矩阵求导

矩阵求导

矩阵求导

矩阵求导的定义

自变量↓\因变量→ 标量$y$ 向量$\mathbf{y}$ 矩阵$\mathbf{Y}$
标量$x$ $\frac{\partial y}{\partial x}$ $\frac{\partial \mathbf{y}}{\partial x}$ $\frac{\partial \mathbf{Y}}{\partial x}$
向量$\mathbf{x}$ $\frac{\partial y}{\partial \mathbf{x}}$ $\frac{\partial \mathbf{y}}{\partial \mathbf{x}}$ $\frac{\partial \mathbf{Y}}{\partial \mathbf{x}}$
矩阵$\mathbf{X}$ $\frac{\partial y}{\partial \mathbf{X}}$ $\frac{\partial \mathbf{y}}{\partial \mathbf{X}}$ $\frac{\partial \mathbf{Y}}{\partial \mathbf{X}}$

矩阵求导的两种布局:

分子布局($numerator\ layout$)和分母布局($denominator\ layout$ )。

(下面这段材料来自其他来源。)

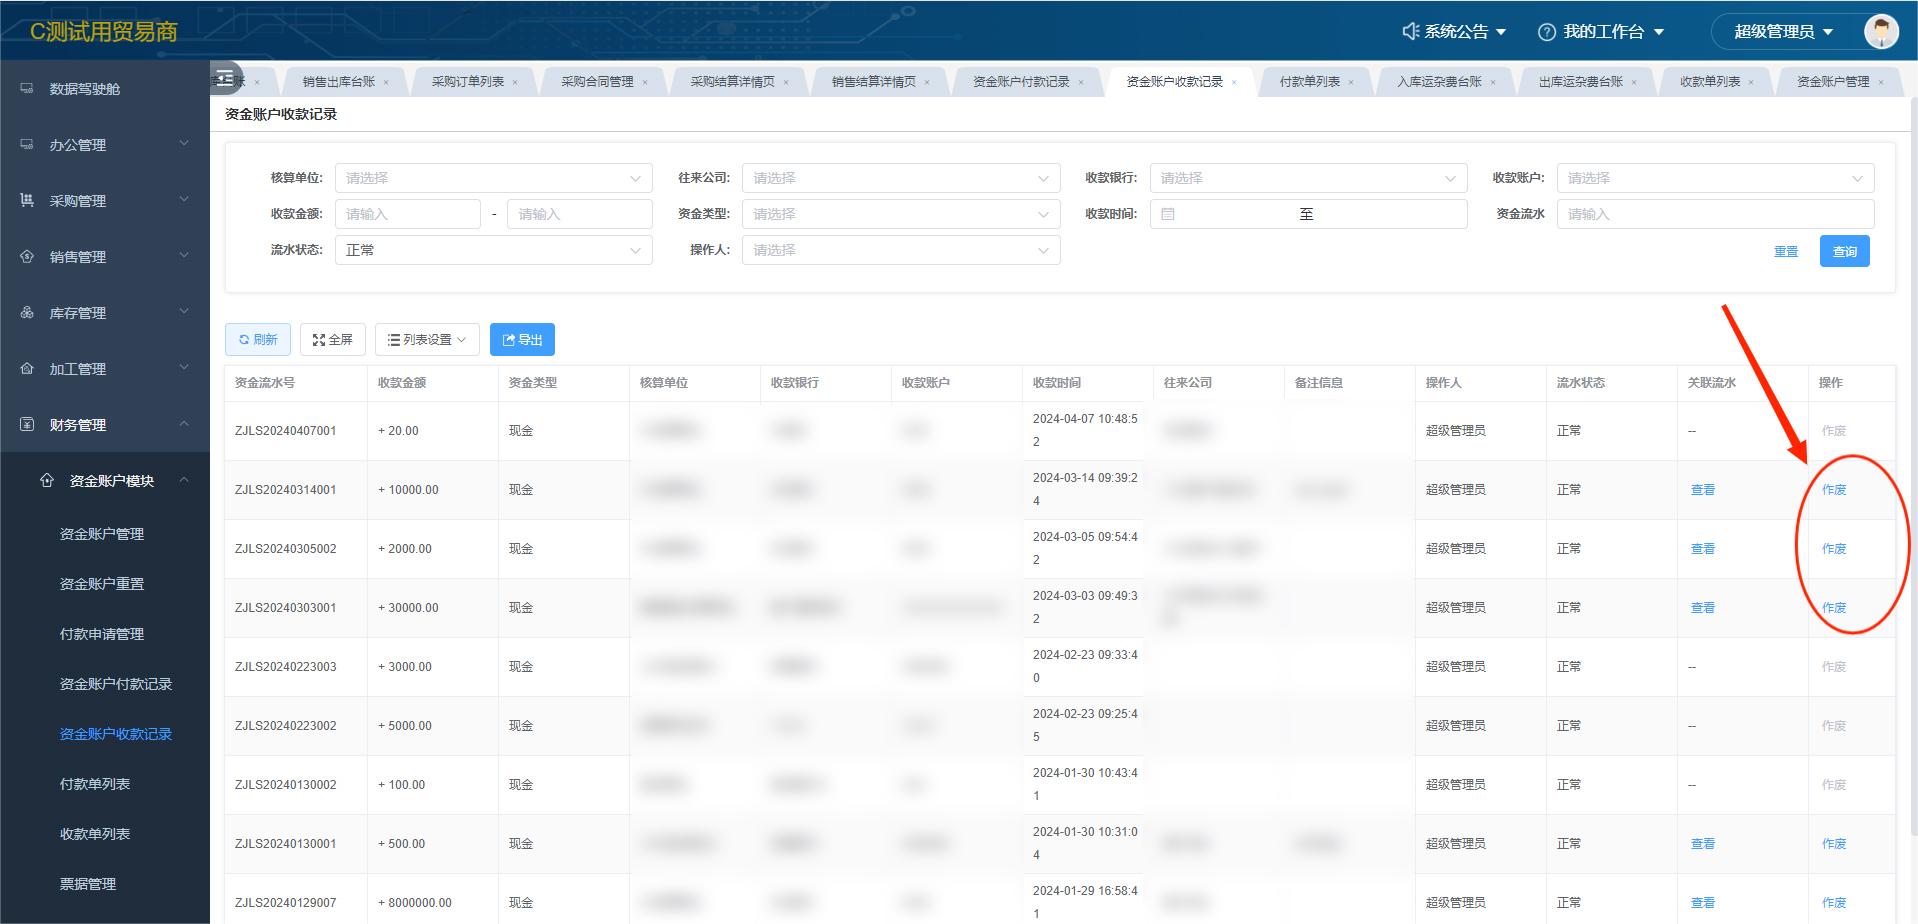Click the 数据驾驶舱 sidebar icon

click(27, 89)
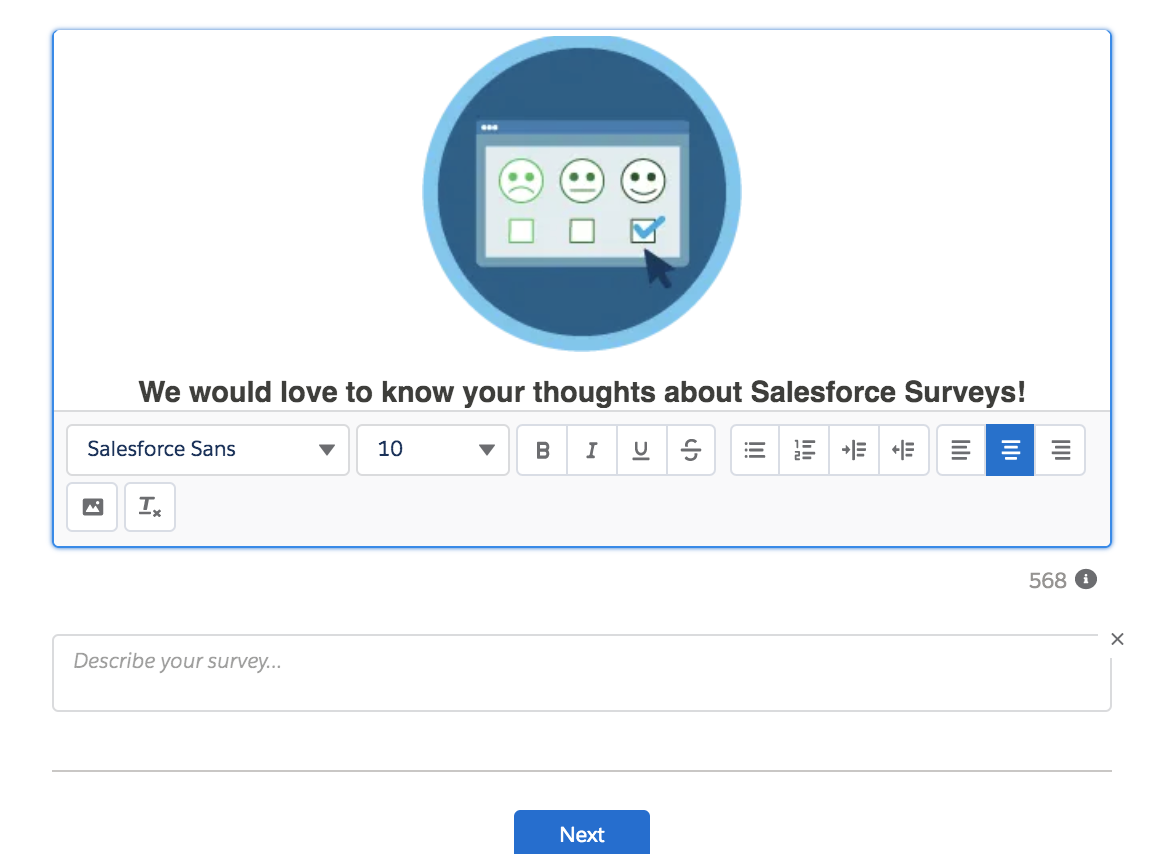Viewport: 1162px width, 854px height.
Task: Insert an image into the survey header
Action: pyautogui.click(x=92, y=507)
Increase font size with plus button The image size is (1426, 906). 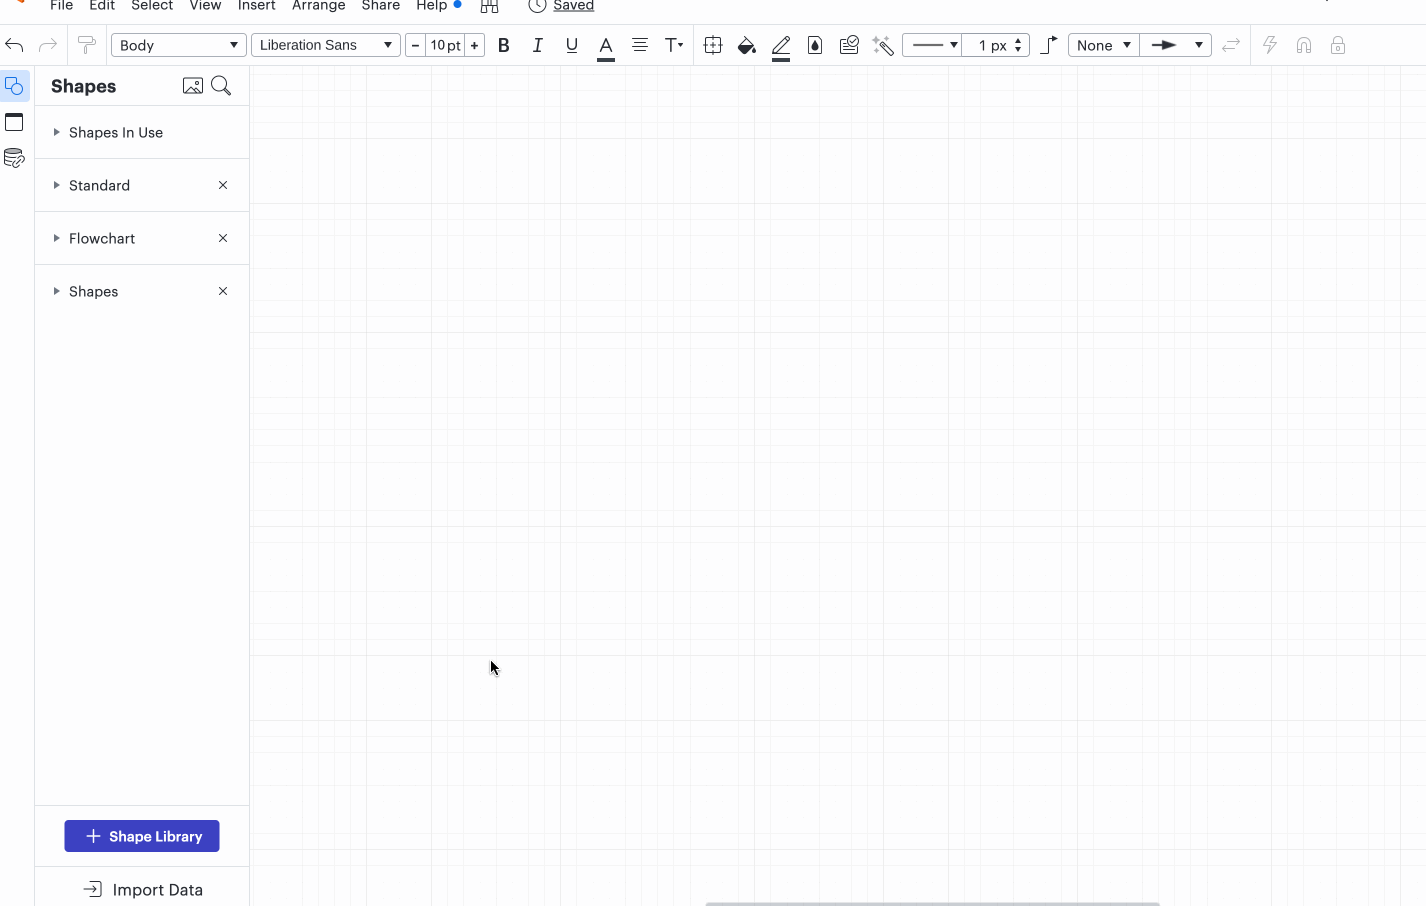point(475,45)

对于分子布局和分母布局的结果来说,两者相差一个转置。

自变量↓\因变量→ 标量$y$ 向量$\mathbf{y}$ 矩阵$\mathbf{Y}(m \times n)$
标量$x$ / $\frac{\partial \mathbf{y}}{\partial x}$
分子布局:m维列向量(默认布局)
分母布局:m维行向量
$\frac{\partial \mathbf{Y}}{\partial x}$
分子布局:$𝑝 \times 𝑞$ 矩阵(默认布局)
分母布局:$𝑞 \times 𝑝$矩阵
向量$\mathbf{x}$ $\frac{\partial y}{\partial \mathbf{x}}$
分子布局:m维列向量
分母布局:m维行向量(默认布局)
$\frac{\partial \mathbf{y}}{\partial \mathbf{x}}$
分子布局:$m \times n$雅克比矩阵(默认布局)
分母布局:$𝑛 \times 𝑚$梯度矩阵
/
矩阵$\mathbf{X}$ $\frac{\partial y}{\partial \mathbf{X}}$
分子布局:$n \times m$矩阵
分母布局:$𝑚 \times 𝑛$矩阵(默认布局)
/ /

矩阵求导的计算

自变量↓\因变量→ 标量$y$ 向量$\mathbf{y}$ 矩阵$\mathbf{Y}$
标量$x$ $\frac{\partial y}{\partial x}$ $\frac{\partial \mathbf{y}}{\partial x} = \left[ \begin{matrix} \frac{\partial{y_1}}{\partial{x}} \frac{\partial{y_2}}{\partial{x}} \end{matrix} \dots \frac{\partial{y_m}}{\partial{x}} \right] ^T$ (分子布局)
$\frac{\partial \mathbf{y}}{\partial x} = \left[ \begin{matrix} \frac{\partial{y_1}}{\partial{x}} \frac{\partial{y_2}}{\partial{x}} \end{matrix} \dots \frac{\partial{y_m}}{\partial{x}} \right]$ (分母布局)
$R_{m \times n}$
$R_{i,j} = {\frac{\partial{y_{i,j}}}{\partial x}}$ (分子布局),
$R_{i,j} = {\frac{\partial{y_{j,i}}}{\partial x}}$(分母布局)
向量$\mathbf{x}$ $\frac{\partial y}{\partial \mathbf{x}} = \left[ \begin{matrix} \frac{\partial{y}}{\partial{x_1}} \frac{\partial{y}}{\partial{x_2}} \end{matrix} \dots \frac{\partial{y}}{\partial{x_m}} \right]$ (分子布局)
$\frac{\partial y}{\partial \mathbf{x}} = \left[ \begin{matrix} \frac{\partial{y}}{\partial{x_1}} \frac{\partial{y}}{\partial{x_2}} \end{matrix} \dots \frac{\partial{y}}{\partial{x_m}} \right]^T$(分母布局)
$\frac{\partial \mathbf{y}}{\partial \mathbf{x}} = \left( \begin{array}{ccc} \frac{\partial y_1}{\partial x_1}& \frac{\partial y_1}{\partial x_2}& \ldots & \frac{\partial y_1}{\partial x_n}\\ \frac{\partial y_2}{\partial x_1}& \frac{\partial y_2}{\partial x_2} & \ldots & \frac{\partial y_2}{\partial x_n}\\ \vdots& \vdots & \ddots & \vdots \\ \frac{\partial y_m}{\partial x_1}& \frac{\partial y_m}{\partial x_2} & \ldots & \frac{\partial y_m}{\partial x_n} \end{array} \right)$ (分子布局)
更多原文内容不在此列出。